(Saved entries)
····················

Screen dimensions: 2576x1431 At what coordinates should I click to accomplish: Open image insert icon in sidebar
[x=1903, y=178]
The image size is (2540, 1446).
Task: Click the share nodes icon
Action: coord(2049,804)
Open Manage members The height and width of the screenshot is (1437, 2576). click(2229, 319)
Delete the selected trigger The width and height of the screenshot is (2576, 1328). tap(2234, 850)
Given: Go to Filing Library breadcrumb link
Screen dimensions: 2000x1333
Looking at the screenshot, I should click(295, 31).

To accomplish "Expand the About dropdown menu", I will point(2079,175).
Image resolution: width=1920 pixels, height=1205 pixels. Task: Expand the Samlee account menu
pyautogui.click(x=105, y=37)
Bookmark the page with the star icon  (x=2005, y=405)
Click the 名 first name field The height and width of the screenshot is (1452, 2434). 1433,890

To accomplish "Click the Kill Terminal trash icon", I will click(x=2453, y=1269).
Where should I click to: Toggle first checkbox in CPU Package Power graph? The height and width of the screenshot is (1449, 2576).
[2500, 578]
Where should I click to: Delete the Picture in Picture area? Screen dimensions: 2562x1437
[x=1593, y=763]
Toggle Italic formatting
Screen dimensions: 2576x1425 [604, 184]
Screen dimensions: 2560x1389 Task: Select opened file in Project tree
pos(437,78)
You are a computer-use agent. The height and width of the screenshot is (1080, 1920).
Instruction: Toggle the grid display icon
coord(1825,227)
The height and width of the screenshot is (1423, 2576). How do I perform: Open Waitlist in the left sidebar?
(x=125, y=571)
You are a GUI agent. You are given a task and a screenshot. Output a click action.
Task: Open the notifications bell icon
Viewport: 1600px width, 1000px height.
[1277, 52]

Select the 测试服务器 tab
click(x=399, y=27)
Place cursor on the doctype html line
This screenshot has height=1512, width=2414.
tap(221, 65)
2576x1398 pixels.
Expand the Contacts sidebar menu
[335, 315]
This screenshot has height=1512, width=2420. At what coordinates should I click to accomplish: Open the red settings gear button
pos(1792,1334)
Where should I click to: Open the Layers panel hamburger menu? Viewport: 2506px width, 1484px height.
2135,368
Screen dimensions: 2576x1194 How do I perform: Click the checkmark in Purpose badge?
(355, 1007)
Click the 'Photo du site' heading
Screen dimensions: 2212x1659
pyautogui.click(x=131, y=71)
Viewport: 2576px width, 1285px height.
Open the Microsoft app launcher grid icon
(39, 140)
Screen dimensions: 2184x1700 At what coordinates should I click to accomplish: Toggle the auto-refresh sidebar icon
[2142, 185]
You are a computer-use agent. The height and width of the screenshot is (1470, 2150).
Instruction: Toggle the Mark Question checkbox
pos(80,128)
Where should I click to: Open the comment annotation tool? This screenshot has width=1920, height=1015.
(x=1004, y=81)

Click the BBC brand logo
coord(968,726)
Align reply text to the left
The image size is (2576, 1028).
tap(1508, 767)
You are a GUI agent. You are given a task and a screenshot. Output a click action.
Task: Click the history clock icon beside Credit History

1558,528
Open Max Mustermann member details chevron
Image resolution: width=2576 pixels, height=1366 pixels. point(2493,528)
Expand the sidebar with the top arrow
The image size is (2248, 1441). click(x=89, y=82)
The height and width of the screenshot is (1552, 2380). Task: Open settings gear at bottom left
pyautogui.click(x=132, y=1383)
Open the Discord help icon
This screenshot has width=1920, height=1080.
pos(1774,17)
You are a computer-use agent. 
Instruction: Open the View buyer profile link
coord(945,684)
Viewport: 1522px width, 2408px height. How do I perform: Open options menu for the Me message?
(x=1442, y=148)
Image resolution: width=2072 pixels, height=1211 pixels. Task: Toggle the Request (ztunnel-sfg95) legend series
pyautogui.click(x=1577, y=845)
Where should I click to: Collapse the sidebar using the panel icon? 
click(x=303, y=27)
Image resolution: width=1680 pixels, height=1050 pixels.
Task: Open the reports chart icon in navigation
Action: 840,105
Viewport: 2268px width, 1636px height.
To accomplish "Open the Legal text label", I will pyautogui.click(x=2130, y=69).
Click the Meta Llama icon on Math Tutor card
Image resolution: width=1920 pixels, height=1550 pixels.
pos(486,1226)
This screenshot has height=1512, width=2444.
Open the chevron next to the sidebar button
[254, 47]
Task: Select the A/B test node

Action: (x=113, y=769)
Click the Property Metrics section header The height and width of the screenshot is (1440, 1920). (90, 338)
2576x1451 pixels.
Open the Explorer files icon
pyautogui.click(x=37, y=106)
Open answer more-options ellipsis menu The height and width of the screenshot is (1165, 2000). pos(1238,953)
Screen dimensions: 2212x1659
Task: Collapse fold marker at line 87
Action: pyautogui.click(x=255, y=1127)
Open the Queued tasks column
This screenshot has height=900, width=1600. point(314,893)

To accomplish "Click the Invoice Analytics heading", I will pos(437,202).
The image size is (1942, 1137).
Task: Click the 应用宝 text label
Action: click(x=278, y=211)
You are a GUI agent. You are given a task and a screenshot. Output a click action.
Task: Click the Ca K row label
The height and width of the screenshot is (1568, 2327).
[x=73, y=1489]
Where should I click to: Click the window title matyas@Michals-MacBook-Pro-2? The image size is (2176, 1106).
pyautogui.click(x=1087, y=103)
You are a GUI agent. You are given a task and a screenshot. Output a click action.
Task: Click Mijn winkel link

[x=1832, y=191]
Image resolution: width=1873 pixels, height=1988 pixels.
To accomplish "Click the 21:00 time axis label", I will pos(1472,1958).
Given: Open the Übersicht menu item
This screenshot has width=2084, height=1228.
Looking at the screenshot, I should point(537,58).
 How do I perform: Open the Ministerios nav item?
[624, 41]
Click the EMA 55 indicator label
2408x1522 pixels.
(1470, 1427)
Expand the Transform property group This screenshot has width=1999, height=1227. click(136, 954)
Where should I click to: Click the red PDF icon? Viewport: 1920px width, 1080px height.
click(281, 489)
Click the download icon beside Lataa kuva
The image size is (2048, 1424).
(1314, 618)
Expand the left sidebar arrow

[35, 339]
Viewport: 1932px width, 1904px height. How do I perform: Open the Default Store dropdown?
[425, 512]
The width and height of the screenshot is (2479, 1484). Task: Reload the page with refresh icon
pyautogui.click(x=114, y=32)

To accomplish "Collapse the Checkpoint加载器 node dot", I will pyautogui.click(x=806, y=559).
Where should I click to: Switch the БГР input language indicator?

····················

| PROBLEM REQUIREMENTS |
Reproduce every line of the data without changing a word.

| SOLUTION TO THIS PROBLEM |
Screen dimensions: 2576x1431 At what coordinates should I click to accomplish: Open image insert icon in sidebar
[x=1903, y=178]
The image size is (2540, 1446).
Task: Click the share nodes icon
Action: coord(2049,804)
Open Manage members The height and width of the screenshot is (1437, 2576). click(2229, 319)
Delete the selected trigger The width and height of the screenshot is (2576, 1328). tap(2234, 850)
Given: Go to Filing Library breadcrumb link
Screen dimensions: 2000x1333
Looking at the screenshot, I should click(295, 31).

To accomplish "Expand the About dropdown menu", I will point(2079,175).
Image resolution: width=1920 pixels, height=1205 pixels. Task: Expand the Samlee account menu
pyautogui.click(x=105, y=37)
Bookmark the page with the star icon  (x=2005, y=405)
Click the 名 first name field The height and width of the screenshot is (1452, 2434). 1433,890

To accomplish "Click the Kill Terminal trash icon", I will click(x=2453, y=1269).
Where should I click to: Toggle first checkbox in CPU Package Power graph? The height and width of the screenshot is (1449, 2576).
[2500, 578]
Where should I click to: Delete the Picture in Picture area? Screen dimensions: 2562x1437
[x=1593, y=763]
Toggle Italic formatting
Screen dimensions: 2576x1425 [604, 184]
Screen dimensions: 2560x1389 Task: Select opened file in Project tree
pos(437,78)
You are a computer-use agent. The height and width of the screenshot is (1080, 1920).
Instruction: Toggle the grid display icon
coord(1825,227)
The height and width of the screenshot is (1423, 2576). How do I perform: Open Waitlist in the left sidebar?
(x=125, y=571)
You are a GUI agent. You are given a task and a screenshot. Output a click action.
Task: Open the notifications bell icon
Viewport: 1600px width, 1000px height.
[1277, 52]

Select the 测试服务器 tab
click(x=399, y=27)
Place cursor on the doctype html line
This screenshot has height=1512, width=2414.
tap(221, 65)
2576x1398 pixels.
Expand the Contacts sidebar menu
[335, 315]
This screenshot has height=1512, width=2420. At what coordinates should I click to accomplish: Open the red settings gear button
pos(1792,1334)
Where should I click to: Open the Layers panel hamburger menu? Viewport: 2506px width, 1484px height.
2135,368
Screen dimensions: 2576x1194 How do I perform: Click the checkmark in Purpose badge?
(355, 1007)
Click the 'Photo du site' heading
Screen dimensions: 2212x1659
pyautogui.click(x=131, y=71)
Viewport: 2576px width, 1285px height.
Open the Microsoft app launcher grid icon
(39, 140)
Screen dimensions: 2184x1700 At what coordinates should I click to accomplish: Toggle the auto-refresh sidebar icon
[2142, 185]
You are a computer-use agent. The height and width of the screenshot is (1470, 2150).
Instruction: Toggle the Mark Question checkbox
pos(80,128)
Where should I click to: Open the comment annotation tool? This screenshot has width=1920, height=1015.
(x=1004, y=81)

Click the BBC brand logo
coord(968,726)
Align reply text to the left
The image size is (2576, 1028).
tap(1508, 767)
You are a GUI agent. You are given a task and a screenshot. Output a click action.
Task: Click the history clock icon beside Credit History

1558,528
Open Max Mustermann member details chevron
Image resolution: width=2576 pixels, height=1366 pixels. point(2493,528)
Expand the sidebar with the top arrow
The image size is (2248, 1441). click(x=89, y=82)
The height and width of the screenshot is (1552, 2380). Task: Open settings gear at bottom left
pyautogui.click(x=132, y=1383)
Open the Discord help icon
This screenshot has width=1920, height=1080.
pos(1774,17)
You are a computer-use agent. 
Instruction: Open the View buyer profile link
coord(945,684)
Viewport: 1522px width, 2408px height. How do I perform: Open options menu for the Me message?
(x=1442, y=148)
Image resolution: width=2072 pixels, height=1211 pixels. Task: Toggle the Request (ztunnel-sfg95) legend series
pyautogui.click(x=1577, y=845)
Where should I click to: Collapse the sidebar using the panel icon? 
click(x=303, y=27)
Image resolution: width=1680 pixels, height=1050 pixels.
Task: Open the reports chart icon in navigation
Action: 840,105
Viewport: 2268px width, 1636px height.
To accomplish "Open the Legal text label", I will pyautogui.click(x=2130, y=69).
Click the Meta Llama icon on Math Tutor card
Image resolution: width=1920 pixels, height=1550 pixels.
pos(486,1226)
This screenshot has height=1512, width=2444.
Open the chevron next to the sidebar button
[254, 47]
Task: Select the A/B test node

Action: (x=113, y=769)
Click the Property Metrics section header The height and width of the screenshot is (1440, 1920). (90, 338)
2576x1451 pixels.
Open the Explorer files icon
pyautogui.click(x=37, y=106)
Open answer more-options ellipsis menu The height and width of the screenshot is (1165, 2000). pos(1238,953)
Screen dimensions: 2212x1659
Task: Collapse fold marker at line 87
Action: pyautogui.click(x=255, y=1127)
Open the Queued tasks column
This screenshot has height=900, width=1600. point(314,893)

To accomplish "Click the Invoice Analytics heading", I will pos(437,202).
The image size is (1942, 1137).
Task: Click the 应用宝 text label
Action: click(x=278, y=211)
You are a GUI agent. You are given a task and a screenshot. Output a click action.
Task: Click the Ca K row label
The height and width of the screenshot is (1568, 2327).
[x=73, y=1489]
Where should I click to: Click the window title matyas@Michals-MacBook-Pro-2? The image size is (2176, 1106).
pyautogui.click(x=1087, y=103)
You are a GUI agent. You are given a task and a screenshot. Output a click action.
Task: Click Mijn winkel link

[x=1832, y=191]
Image resolution: width=1873 pixels, height=1988 pixels.
To accomplish "Click the 21:00 time axis label", I will pos(1472,1958).
Given: Open the Übersicht menu item
This screenshot has width=2084, height=1228.
Looking at the screenshot, I should point(537,58).
 How do I perform: Open the Ministerios nav item?
[624, 41]
Click the EMA 55 indicator label
2408x1522 pixels.
(1470, 1427)
Expand the Transform property group This screenshot has width=1999, height=1227. click(136, 954)
Where should I click to: Click the red PDF icon? Viewport: 1920px width, 1080px height.
click(281, 489)
Click the download icon beside Lataa kuva
The image size is (2048, 1424).
(1314, 618)
Expand the left sidebar arrow

[35, 339]
Viewport: 1932px width, 1904px height. How do I perform: Open the Default Store dropdown?
[425, 512]
The width and height of the screenshot is (2479, 1484). Task: Reload the page with refresh icon
pyautogui.click(x=114, y=32)

To accomplish "Collapse the Checkpoint加载器 node dot", I will pyautogui.click(x=806, y=559).
Where should I click to: Switch the БГР input language indicator?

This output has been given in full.